_Text segment_:
☆ ☆ ☆ ☆ ☆ ☆ ☆

# What's up with tough skin



## bangstick (Jul 5, 2017)

Ok, so I'm still new to the site and to smoking. I recently purchased a Camp Chef Woodwind and I'm still breaking her in. The other day, the wife said she wanted some smoked chicken wings so off to Publix I went. I was disappointed with their selection of wings because every pack of their "fresh" wings were still mostly/partially frozen. This was in the morning so I figured I had plenty of time to let them thaw. After thawing completely, I rinse the wings and put them on a cooling rack over a large cookie and put them in the fridge to dry. After they were dry, I added the rub (nothing creative. I took it straight from Myron Mixon's book), liberally, and let them set for 1/2 hour before taking them to the smoker. I smoked them at 250 for around 2 hours. Pulled them when the IT was 160 and let them rest for 10 minutes. The flavor was great and the meat was moist but the skin was as tough as leather. I mean, tough to the point I was pulling the skin off, rubbing the meat on the skin to get some of the rub on it, eating the meat and leaving the skin on the plate.

Where did I go wrong? Is it something I did or didn't do? Should I stay away from frozen wings? I'm open to suggestions and tips. Like I said, flavor and doneness was spot on but the skins flat out sucked.


----------



## lancep (Jul 5, 2017)

Crank your heat up to about 325-350 and you'll get crispy bite through skin. If you can't hit those temps on your smoker, take them to about 150 and then finish on a hot grill.:grilling_smilie:

Lance


----------



## tallbm (Jul 5, 2017)

☆ ☆ ☆ ☆ ☆ ☆ ☆

_Recorded data_:

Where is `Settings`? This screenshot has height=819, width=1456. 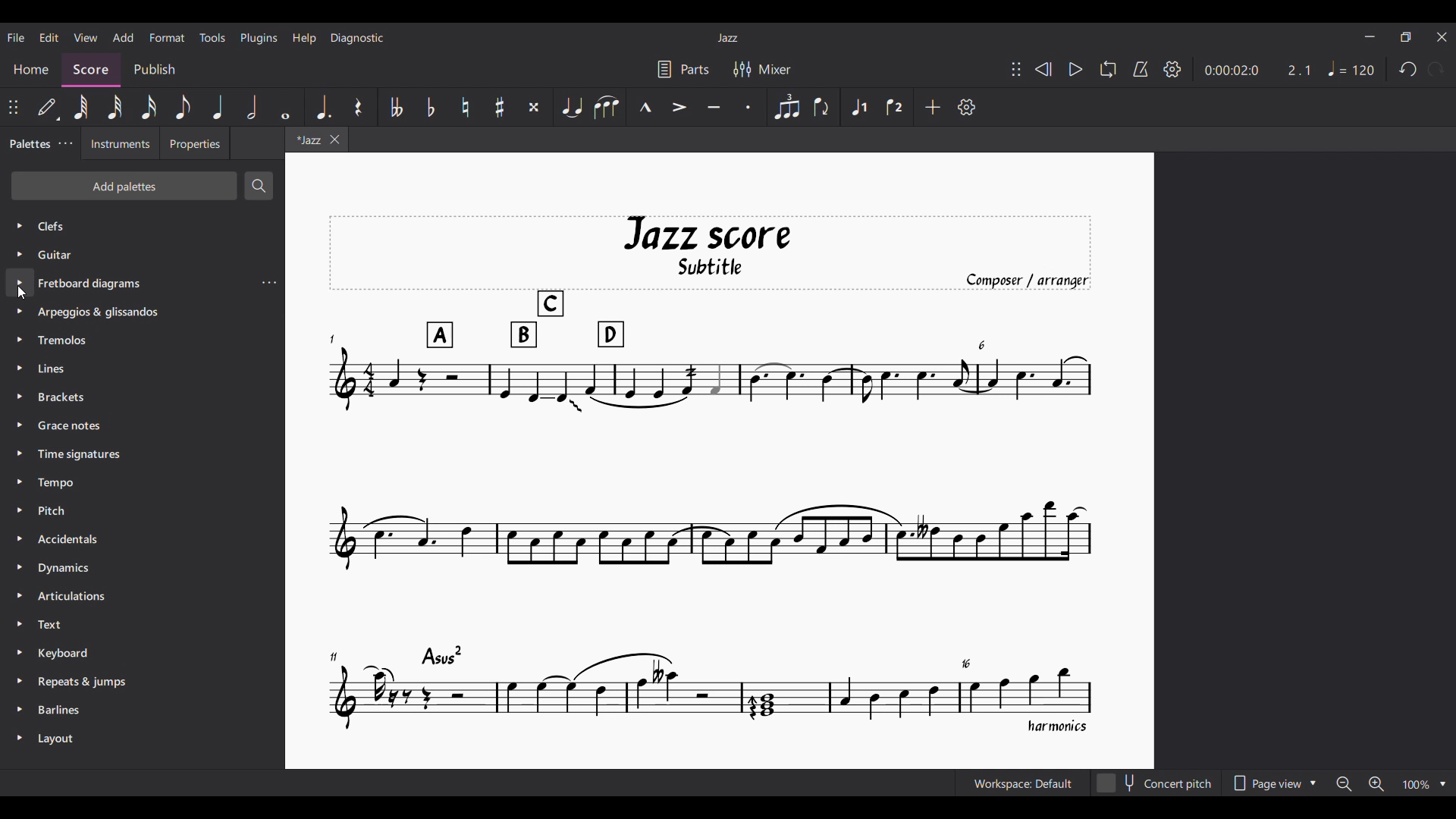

☆ ☆ ☆ ☆ ☆ ☆ ☆

_What to do_:
[1] In the forum thread about tough chicken wing skin, what temperature range does the reply recommend for getting crispy skin?
[2] Carry on the forum thread about tough smoked chicken wing skin from the point where it stops.

_Expected outputs_:
[1] About 325 to 350 degrees.

[2]
Bangstick said:


> Ok, so I'm still new to the site and to smoking. I recently purchased a Camp Chef Woodwind and I'm still breaking her in. The other day, the wife said she wanted some smoked chicken wings so off to Publix I went. I was disappointed with their selection of wings because every pack of their "fresh" wings were still mostly/partially frozen. This was in the morning so I figured I had plenty of time to let them thaw. After thawing completely, I rinse the wings and put them on a cooling rack over a large cookie and put them in the fridge to dry. After they were dry, I added the rub (nothing creative. I took it straight from Myron Mixon's book), liberally, and let them set for 1/2 hour before taking them to the smoker. I smoked them at 250 for around 2 hours. Pulled them when the IT was 160 and let them rest for 10 minutes. The flavor was great and the meat was moist but the skin was as tough as leather. I mean, tough to the point I was pulling the skin off, rubbing the meat on the skin to get some of the rub on it, eating the meat and leaving the skin on the plate.
> 
> Where did I go wrong? Is it something I did or didn't do? Should I stay away from frozen wings? I'm open to suggestions and tips. Like I said, flavor and doneness was spot on but the skins flat out sucked.


Hi there and welcome!

LanceP is correct.  You really didn't do anything wrong except cook at too low of a temp.  If you can cook them at 325F+ temp then you should be fine.  I have battled this for a bit and I have edible poultry skin when I cook at 325F.

Another thing to take into consideration is the food dripping on your heat source/fire and not allowing for the smoker to get to 325F. I've recently hit that a few times with my electric smoker.  I need to make a little cover of some sort to keep the heatingi element from being dripped on.

Let us know what you try and how it turns out :)


----------



## nickm62388 (Jul 5, 2017)

I am getting back into smoking, but I had the same problem with the first couple of times I tried making wings and gave up. Looked great and all but were very rubbery, and I always hear to crank the heat up....Im use to using the minion method and my smoker fluctuating between 225-250. What is best method to get to 325 and how long do you smoke the wings at that temp? I know you could always crisp them on a grill, but sometimes I only have my smoker, and don't wanna have to use grill after.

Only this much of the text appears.